◆ WORK TO BE COMPLETED ◆
Return the complete listing without omission.

◆ GIVEN RECORDS ◆
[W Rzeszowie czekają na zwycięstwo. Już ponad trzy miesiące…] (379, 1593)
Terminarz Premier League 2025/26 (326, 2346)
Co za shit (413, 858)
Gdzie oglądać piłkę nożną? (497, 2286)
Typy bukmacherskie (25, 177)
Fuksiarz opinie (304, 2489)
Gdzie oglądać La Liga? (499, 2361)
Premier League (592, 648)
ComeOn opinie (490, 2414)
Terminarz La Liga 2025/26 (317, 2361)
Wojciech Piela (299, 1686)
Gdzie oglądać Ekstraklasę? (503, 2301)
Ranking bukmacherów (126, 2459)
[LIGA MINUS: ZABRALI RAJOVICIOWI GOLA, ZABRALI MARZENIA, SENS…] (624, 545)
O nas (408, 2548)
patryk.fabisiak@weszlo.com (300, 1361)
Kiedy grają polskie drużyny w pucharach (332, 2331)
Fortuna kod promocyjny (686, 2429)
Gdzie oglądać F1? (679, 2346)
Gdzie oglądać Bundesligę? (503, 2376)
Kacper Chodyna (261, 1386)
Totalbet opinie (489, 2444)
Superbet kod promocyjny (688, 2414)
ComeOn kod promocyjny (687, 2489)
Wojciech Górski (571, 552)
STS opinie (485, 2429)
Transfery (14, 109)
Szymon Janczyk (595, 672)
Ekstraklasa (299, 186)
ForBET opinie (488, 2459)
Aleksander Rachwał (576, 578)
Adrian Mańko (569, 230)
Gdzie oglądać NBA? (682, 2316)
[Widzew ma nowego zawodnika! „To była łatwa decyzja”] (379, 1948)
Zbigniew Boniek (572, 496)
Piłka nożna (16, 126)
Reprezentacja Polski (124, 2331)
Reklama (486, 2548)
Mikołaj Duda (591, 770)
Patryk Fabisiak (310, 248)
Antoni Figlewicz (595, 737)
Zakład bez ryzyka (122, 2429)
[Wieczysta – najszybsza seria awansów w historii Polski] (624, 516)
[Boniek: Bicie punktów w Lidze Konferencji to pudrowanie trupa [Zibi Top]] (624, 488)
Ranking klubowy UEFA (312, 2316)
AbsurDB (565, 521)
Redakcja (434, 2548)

◆ COMPLETED EXERCISE ◆
[W Rzeszowie czekają na zwycięstwo. Już ponad trzy miesiące…] (379, 1593)
Terminarz Premier League 2025/26 (326, 2346)
Co za shit (413, 858)
Gdzie oglądać piłkę nożną? (497, 2286)
Typy bukmacherskie (25, 177)
Fuksiarz opinie (304, 2489)
Gdzie oglądać La Liga? (499, 2361)
Premier League (592, 648)
ComeOn opinie (490, 2414)
Terminarz La Liga 2025/26 (317, 2361)
Wojciech Piela (299, 1686)
Gdzie oglądać Ekstraklasę? (503, 2301)
Ranking bukmacherów (126, 2459)
[LIGA MINUS: ZABRALI RAJOVICIOWI GOLA, ZABRALI MARZENIA, SENS…] (624, 545)
O nas (408, 2548)
patryk.fabisiak@weszlo.com (300, 1361)
Kiedy grają polskie drużyny w pucharach (332, 2331)
Fortuna kod promocyjny (686, 2429)
Gdzie oglądać F1? (679, 2346)
Gdzie oglądać Bundesligę? (503, 2376)
Kacper Chodyna (261, 1386)
Totalbet opinie (489, 2444)
Superbet kod promocyjny (688, 2414)
ComeOn kod promocyjny (687, 2489)
Wojciech Górski (571, 552)
STS opinie (485, 2429)
Transfery (14, 109)
Szymon Janczyk (595, 672)
Ekstraklasa (299, 186)
ForBET opinie (488, 2459)
Aleksander Rachwał (576, 578)
Adrian Mańko (569, 230)
Gdzie oglądać NBA? (682, 2316)
[Widzew ma nowego zawodnika! „To była łatwa decyzja”] (379, 1948)
Zbigniew Boniek (572, 496)
Piłka nożna (16, 126)
Reprezentacja Polski (124, 2331)
Reklama (486, 2548)
Mikołaj Duda (591, 770)
Patryk Fabisiak (310, 248)
Antoni Figlewicz (595, 737)
Zakład bez ryzyka (122, 2429)
[Wieczysta – najszybsza seria awansów w historii Polski] (624, 516)
[Boniek: Bicie punktów w Lidze Konferencji to pudrowanie trupa [Zibi Top]] (624, 488)
Ranking klubowy UEFA (312, 2316)
AbsurDB (565, 521)
Redakcja (434, 2548)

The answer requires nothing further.